The Peak Oil timeline chronicles the rise (and imminent fall) of the age of oil. It is especially noteworthy to recognize that elite planners of empire have had access to information for half a century that accurately predicted the current energy crises. People who want to use the remaining oil for peaceful purposes (renewable energy systems, relocalization of production, etc) need to understand why these solutions have been ignored and sabotaged in previous decades -- the solutions are decentralized and therefore not of interest to most of the elites. The 2005 "Hirsch Report" from the U.S. Department of Energy said it would take two decades to mitigate the impacts of Peak Oil, but it is here, now.
Every major war since World War I (the war to end wars, supposedly) has been fought with oil, and many of them have been fought to control oil (at least in part). Most wars are conflicts over resources, with ideological justifications used to distract from underlying motives.
The War on Iraq is part of the long anticipated Peak Oil Wars, a global conflict to grab as much of the energy resources as possible.

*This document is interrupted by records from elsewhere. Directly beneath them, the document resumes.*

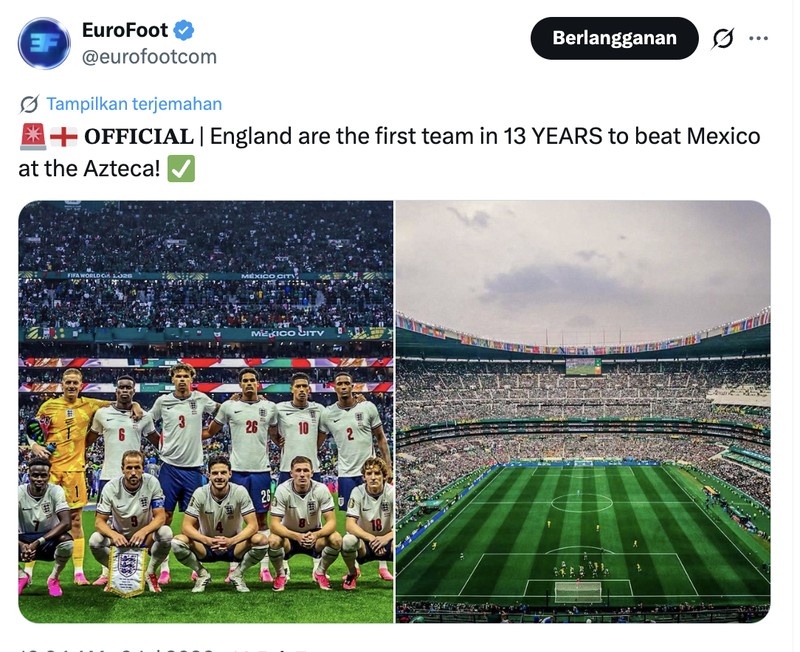Click the @eurofootcom handle
The width and height of the screenshot is (800, 652).
[149, 57]
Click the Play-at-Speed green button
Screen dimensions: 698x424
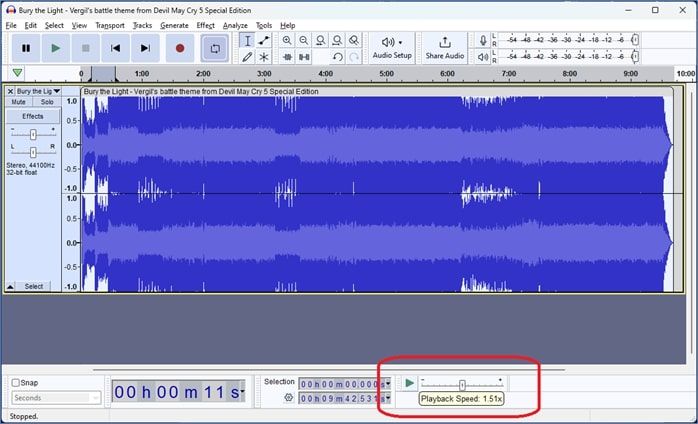(410, 383)
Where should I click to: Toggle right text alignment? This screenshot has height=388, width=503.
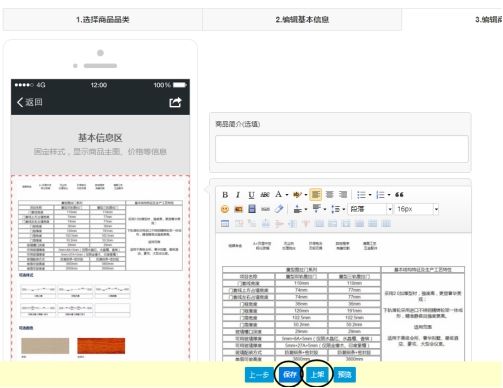click(x=343, y=194)

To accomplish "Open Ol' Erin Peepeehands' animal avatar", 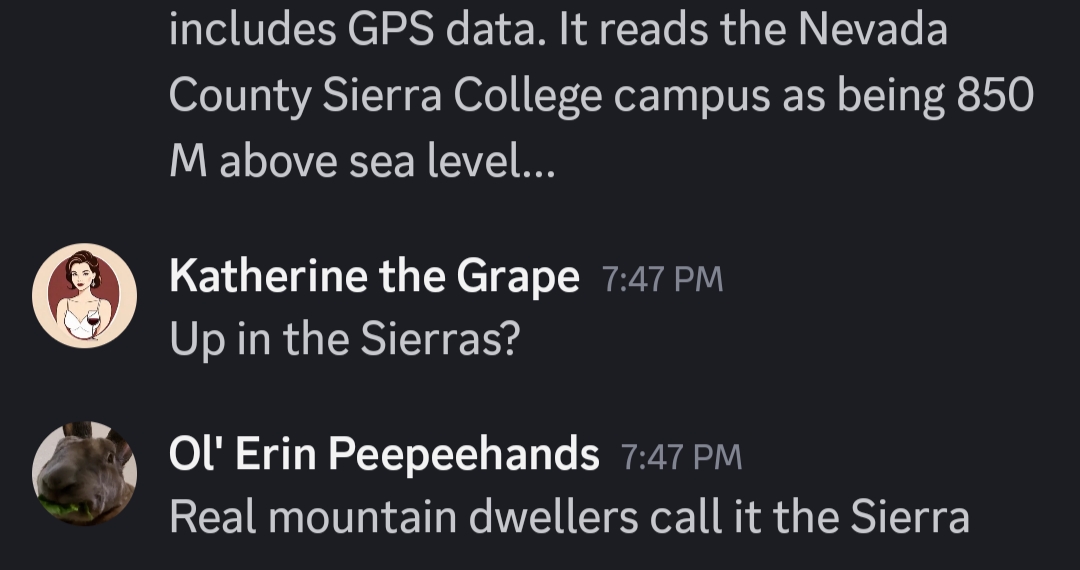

"For a world facing the end of growing energy production, this means that the changes should have begun decades ago, giving time for a gradual transition. We had our warning back in the 1970s, when there might have been time to make a transition to a society independent of fossil fuels. Now it is simply too late. It is a waste of our time talking about a hydrogen future, or zero point energy, or a breakthrough in fusion. Even if we could find a technological quick fix, there is no time left to make the transition.
"This is not to say that our future has to be bleak. We might be able to make a transition into a simpler society. In fact, if we can concentrate our efforts on easing the decline and on building an equitable and democratic social system, we might manage to provide a comfortable existence for ourselves and for the generations to come."
Drawing Lessons from Experience;
The Agricultural Crises in North Korea
and Cuba -- Part 1
Why Changing the Way Money Works is the Key
to Resolving Peak Oil Challenges
by Dale Allen Pfeiffer
FTW Contributing Editor for Energy
© Copyright 2004, From The Wilderness Publications, www.fromthewilderness.com
As of the close of 2007, the all time maximum rate of oil extraction was in 2006 (including unconventional oil such as tar sands). It is no longer when the "peak" will be -- now we are at "peaked oil."
Even if some future year somehow has an additional, higher peak point of production, that would not change the reality that the easy to extract oil is passed and we are entering the era of expensive, difficult to extract oil. A majority of the remaining oil is in the Islamic parts of the world, the real reason for the "war on terror."
In the 1980s, the Middle Eastern oil exporting countries inflated their estimated petroleum reserves. The rules of OPEC - the Organization of Petroleum Exporting Countries - stated that members could export oil levels in amounts based on their overall reserves. In a period of a few years, the OPEC members around the Persian / Arabian Gulf all suddenly announced significant increases in their total reserves (50% and greater), but these increases were not accompanied by oil field discoveries. These phantom reserves allowed short term increases in revenues (from the increase in oil exports) but these production increases merely sped up the overall point of Peak Oil for these countries.